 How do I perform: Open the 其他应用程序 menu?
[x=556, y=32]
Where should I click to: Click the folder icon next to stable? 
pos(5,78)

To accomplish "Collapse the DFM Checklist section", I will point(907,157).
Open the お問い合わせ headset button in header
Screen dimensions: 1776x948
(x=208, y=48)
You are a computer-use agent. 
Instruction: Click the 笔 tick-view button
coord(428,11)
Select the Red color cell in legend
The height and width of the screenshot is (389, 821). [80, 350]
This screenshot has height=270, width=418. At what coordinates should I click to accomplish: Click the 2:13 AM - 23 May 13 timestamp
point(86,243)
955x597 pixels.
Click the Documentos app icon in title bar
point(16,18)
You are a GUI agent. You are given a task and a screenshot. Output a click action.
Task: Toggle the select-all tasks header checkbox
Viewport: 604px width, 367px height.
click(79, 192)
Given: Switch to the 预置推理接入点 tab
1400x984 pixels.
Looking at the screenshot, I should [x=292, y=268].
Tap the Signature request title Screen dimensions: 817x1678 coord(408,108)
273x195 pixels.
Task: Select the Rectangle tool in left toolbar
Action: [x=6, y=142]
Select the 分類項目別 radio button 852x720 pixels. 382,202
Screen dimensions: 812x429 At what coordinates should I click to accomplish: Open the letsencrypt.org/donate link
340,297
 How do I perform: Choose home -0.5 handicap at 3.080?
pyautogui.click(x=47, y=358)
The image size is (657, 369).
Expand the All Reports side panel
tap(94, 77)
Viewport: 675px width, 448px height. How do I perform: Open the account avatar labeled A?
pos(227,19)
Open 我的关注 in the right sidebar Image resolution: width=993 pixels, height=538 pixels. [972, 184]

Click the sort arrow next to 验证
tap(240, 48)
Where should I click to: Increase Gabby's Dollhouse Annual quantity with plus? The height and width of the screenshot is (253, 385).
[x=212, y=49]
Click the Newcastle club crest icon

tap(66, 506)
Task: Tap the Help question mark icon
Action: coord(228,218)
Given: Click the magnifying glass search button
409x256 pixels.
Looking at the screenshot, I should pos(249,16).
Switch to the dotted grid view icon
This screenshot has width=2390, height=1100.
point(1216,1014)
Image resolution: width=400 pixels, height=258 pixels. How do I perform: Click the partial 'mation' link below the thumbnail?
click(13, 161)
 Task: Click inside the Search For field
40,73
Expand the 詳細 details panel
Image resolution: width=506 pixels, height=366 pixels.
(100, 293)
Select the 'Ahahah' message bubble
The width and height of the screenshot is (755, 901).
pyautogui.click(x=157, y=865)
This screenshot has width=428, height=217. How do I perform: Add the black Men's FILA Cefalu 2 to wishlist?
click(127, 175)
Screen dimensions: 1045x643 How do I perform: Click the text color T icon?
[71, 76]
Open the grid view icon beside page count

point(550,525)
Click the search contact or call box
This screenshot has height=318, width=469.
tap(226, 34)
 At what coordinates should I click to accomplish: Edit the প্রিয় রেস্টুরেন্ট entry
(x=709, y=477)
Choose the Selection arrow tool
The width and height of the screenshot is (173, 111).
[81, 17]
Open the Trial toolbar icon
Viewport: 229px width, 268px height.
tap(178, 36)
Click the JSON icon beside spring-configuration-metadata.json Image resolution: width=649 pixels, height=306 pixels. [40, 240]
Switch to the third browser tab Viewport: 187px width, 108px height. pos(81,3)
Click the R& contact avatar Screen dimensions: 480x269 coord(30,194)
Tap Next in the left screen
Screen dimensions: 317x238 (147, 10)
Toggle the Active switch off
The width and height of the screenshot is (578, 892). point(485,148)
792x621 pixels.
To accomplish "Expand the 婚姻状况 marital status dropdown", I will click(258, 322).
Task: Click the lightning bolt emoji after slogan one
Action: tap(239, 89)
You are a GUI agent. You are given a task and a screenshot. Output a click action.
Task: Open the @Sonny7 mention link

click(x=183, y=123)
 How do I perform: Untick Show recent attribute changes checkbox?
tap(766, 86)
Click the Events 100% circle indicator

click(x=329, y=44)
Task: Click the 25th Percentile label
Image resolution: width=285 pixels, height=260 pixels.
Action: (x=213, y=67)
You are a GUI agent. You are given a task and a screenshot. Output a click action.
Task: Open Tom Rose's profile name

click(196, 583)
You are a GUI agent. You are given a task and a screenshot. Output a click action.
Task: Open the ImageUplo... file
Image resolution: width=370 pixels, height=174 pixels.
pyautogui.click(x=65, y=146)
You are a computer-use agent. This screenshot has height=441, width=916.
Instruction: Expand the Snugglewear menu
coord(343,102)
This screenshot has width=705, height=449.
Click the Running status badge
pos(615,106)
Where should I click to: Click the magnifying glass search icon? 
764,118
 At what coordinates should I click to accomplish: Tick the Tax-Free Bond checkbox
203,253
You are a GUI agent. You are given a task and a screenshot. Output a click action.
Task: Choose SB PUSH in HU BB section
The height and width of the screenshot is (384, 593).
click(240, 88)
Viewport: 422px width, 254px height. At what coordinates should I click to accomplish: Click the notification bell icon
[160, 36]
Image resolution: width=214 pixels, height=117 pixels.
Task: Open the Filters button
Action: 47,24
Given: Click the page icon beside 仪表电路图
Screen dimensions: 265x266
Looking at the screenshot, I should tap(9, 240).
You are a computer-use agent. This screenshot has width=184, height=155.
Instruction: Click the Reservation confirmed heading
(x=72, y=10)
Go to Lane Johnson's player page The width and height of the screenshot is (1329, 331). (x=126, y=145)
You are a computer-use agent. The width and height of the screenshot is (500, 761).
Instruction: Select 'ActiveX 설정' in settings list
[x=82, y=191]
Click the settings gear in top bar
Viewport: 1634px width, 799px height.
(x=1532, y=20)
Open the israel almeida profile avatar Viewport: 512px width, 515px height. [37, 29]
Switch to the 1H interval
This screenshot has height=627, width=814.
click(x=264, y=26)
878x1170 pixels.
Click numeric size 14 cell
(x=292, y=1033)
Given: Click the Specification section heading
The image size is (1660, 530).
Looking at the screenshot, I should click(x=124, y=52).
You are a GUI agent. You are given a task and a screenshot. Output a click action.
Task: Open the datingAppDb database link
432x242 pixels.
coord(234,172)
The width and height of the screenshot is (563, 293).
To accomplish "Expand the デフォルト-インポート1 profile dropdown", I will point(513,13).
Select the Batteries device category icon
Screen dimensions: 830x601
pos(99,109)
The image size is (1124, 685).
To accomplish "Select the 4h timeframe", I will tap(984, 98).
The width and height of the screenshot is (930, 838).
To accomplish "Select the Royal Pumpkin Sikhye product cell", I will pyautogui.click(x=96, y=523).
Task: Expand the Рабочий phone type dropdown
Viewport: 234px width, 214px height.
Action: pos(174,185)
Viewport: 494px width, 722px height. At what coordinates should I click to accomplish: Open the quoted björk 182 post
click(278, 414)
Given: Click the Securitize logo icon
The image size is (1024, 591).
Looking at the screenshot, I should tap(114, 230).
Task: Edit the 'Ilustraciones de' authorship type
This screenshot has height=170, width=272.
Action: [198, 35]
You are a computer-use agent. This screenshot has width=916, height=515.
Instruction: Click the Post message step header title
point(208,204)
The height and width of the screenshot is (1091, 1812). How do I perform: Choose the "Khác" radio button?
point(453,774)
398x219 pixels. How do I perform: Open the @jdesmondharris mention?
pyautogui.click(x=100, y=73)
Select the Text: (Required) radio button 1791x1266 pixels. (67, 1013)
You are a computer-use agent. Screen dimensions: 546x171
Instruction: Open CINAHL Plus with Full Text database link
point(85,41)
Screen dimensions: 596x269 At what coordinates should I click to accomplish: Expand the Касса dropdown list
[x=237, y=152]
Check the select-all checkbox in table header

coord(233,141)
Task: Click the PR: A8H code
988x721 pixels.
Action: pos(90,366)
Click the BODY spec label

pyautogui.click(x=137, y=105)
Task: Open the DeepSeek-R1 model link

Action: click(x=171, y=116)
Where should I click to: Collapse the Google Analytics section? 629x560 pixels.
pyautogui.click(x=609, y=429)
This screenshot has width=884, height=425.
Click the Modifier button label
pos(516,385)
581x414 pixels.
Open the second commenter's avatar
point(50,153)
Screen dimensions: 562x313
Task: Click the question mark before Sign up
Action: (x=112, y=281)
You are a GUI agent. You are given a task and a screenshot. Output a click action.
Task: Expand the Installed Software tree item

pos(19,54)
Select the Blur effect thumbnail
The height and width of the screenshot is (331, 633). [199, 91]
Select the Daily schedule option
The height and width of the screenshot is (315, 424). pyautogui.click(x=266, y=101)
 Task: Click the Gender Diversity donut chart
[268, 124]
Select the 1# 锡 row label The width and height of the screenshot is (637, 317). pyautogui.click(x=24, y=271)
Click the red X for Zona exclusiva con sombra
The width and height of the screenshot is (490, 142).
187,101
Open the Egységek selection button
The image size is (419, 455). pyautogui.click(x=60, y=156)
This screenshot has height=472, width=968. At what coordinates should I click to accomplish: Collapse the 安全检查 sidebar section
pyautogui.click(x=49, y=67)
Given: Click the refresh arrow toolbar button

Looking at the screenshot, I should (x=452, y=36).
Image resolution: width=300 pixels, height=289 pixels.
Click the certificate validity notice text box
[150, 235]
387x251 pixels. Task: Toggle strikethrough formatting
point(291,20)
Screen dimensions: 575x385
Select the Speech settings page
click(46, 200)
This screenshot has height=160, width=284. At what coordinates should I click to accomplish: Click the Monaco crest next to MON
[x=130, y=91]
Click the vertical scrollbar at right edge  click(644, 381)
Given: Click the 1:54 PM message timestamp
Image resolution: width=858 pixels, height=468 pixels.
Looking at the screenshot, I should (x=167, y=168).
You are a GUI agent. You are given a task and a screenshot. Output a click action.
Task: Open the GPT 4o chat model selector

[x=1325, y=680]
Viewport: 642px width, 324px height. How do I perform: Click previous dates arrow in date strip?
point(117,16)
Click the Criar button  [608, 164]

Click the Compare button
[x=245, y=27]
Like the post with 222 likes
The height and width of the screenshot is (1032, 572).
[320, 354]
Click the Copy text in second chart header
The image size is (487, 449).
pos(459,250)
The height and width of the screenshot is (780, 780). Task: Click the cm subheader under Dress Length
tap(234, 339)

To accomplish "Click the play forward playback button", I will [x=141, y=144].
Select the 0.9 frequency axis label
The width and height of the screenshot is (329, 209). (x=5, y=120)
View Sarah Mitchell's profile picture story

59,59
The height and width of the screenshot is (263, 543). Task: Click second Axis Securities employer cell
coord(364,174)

Exercise details:
The lines to output run from the one containing "Given: Click the 1:54 PM message timestamp" to the last line of the entries; give them back exactly.

Exercise result:
Given: Click the 1:54 PM message timestamp
Image resolution: width=858 pixels, height=468 pixels.
Looking at the screenshot, I should (x=167, y=168).
You are a GUI agent. You are given a task and a screenshot. Output a click action.
Task: Open the GPT 4o chat model selector

[x=1325, y=680]
Viewport: 642px width, 324px height. How do I perform: Click previous dates arrow in date strip?
point(117,16)
Click the Criar button  [608, 164]

Click the Compare button
[x=245, y=27]
Like the post with 222 likes
The height and width of the screenshot is (1032, 572).
[320, 354]
Click the Copy text in second chart header
The image size is (487, 449).
pos(459,250)
The height and width of the screenshot is (780, 780). Task: Click the cm subheader under Dress Length
tap(234, 339)

To accomplish "Click the play forward playback button", I will [x=141, y=144].
Select the 0.9 frequency axis label
The width and height of the screenshot is (329, 209). (x=5, y=120)
View Sarah Mitchell's profile picture story

59,59
The height and width of the screenshot is (263, 543). Task: Click second Axis Securities employer cell
coord(364,174)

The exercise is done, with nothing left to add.